* [What you need to do]: Using the data below, set down every line from the one containing "Task: Open the Material sphere picker" through the one containing "The image size is (1007, 900).", inclusive and unchanged. Pictures are to be skipped.

Entries shown Start Marker

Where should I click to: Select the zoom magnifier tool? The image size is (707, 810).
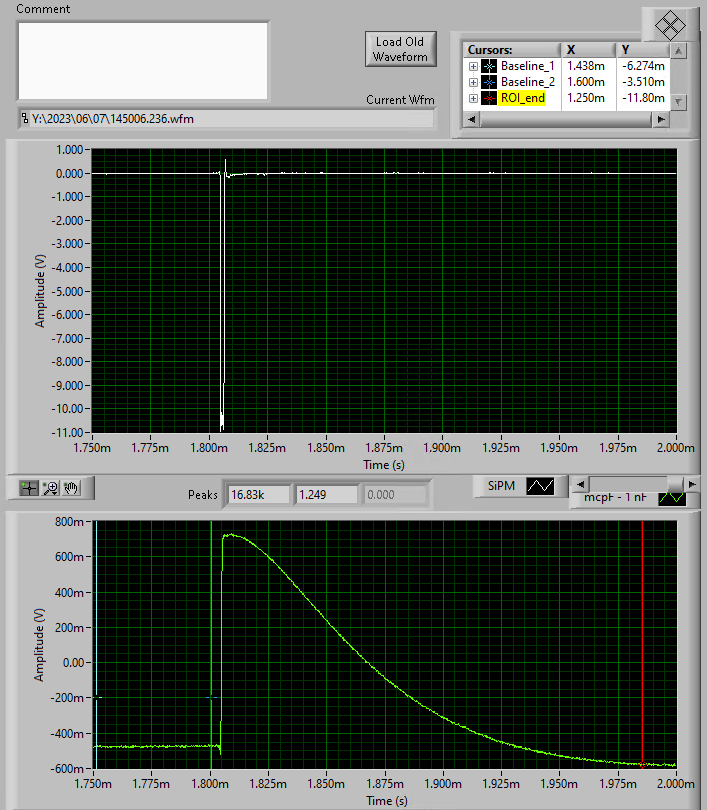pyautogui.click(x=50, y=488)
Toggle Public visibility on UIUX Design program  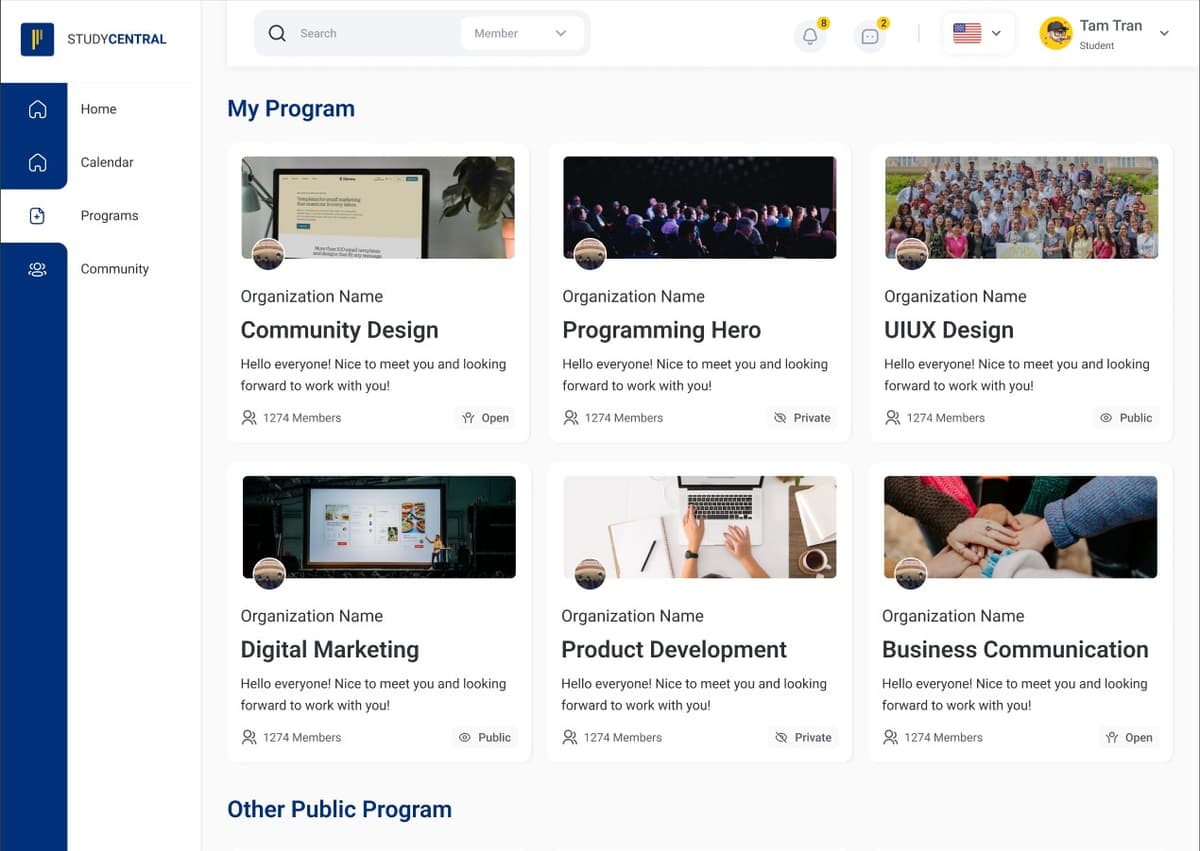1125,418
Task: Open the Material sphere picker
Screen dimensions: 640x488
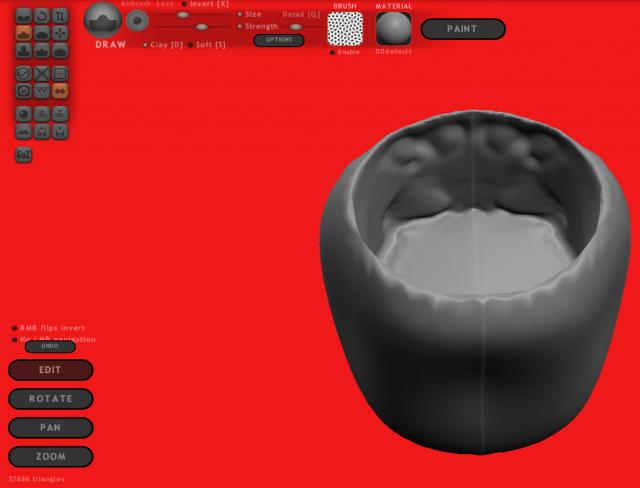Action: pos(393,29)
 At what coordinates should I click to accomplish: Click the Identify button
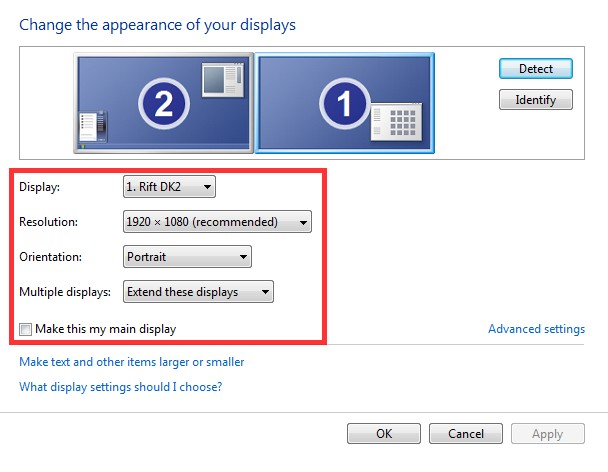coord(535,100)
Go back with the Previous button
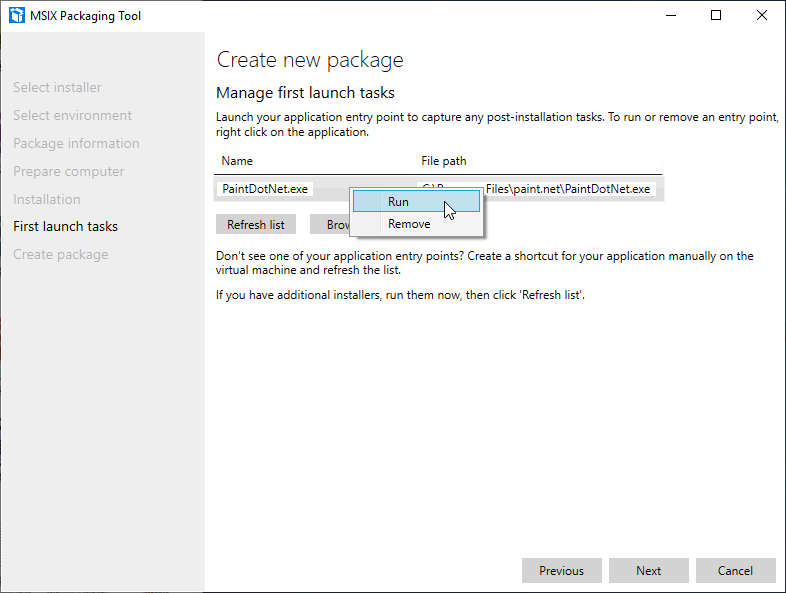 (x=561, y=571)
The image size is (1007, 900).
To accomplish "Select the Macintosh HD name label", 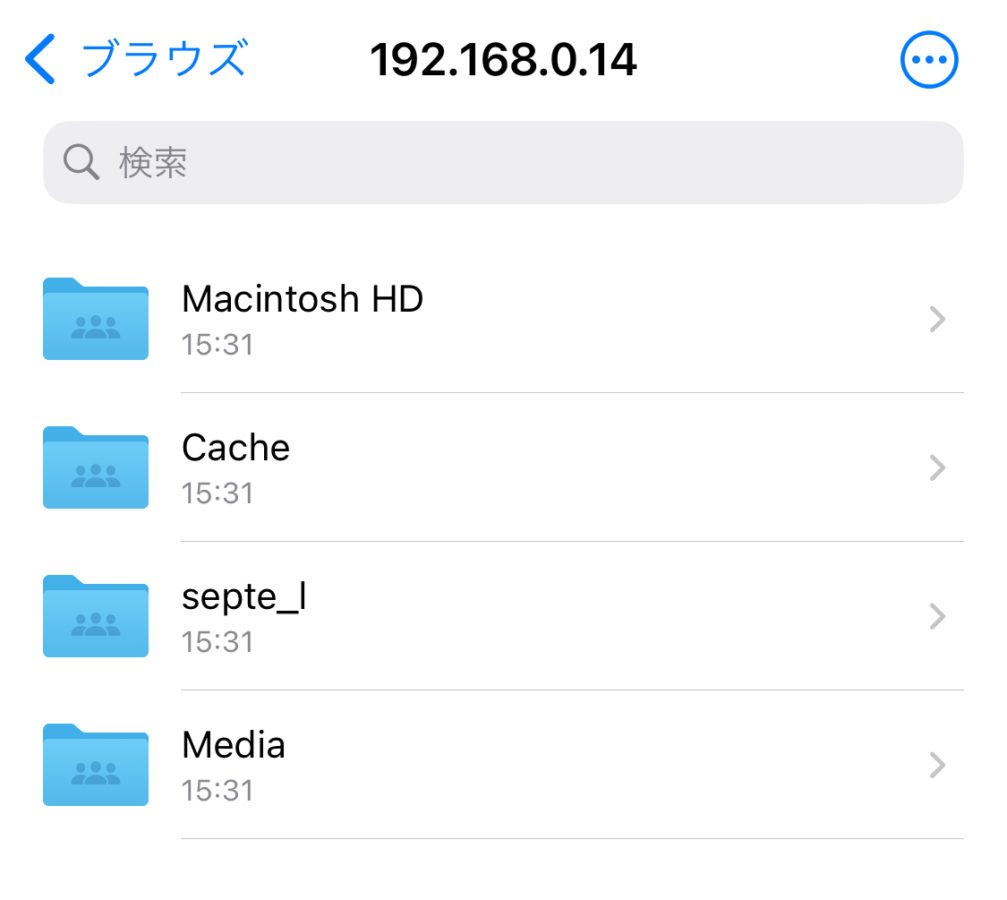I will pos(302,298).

Entries shown End Marker

* [Your solution]:
Task: Open the Material sphere picker
Screen dimensions: 640x488
Action: pos(393,29)
 At what coordinates should I click to accomplish: Click the Identify button
coord(535,100)
Go back with the Previous button
 (x=561, y=571)
The image size is (1007, 900).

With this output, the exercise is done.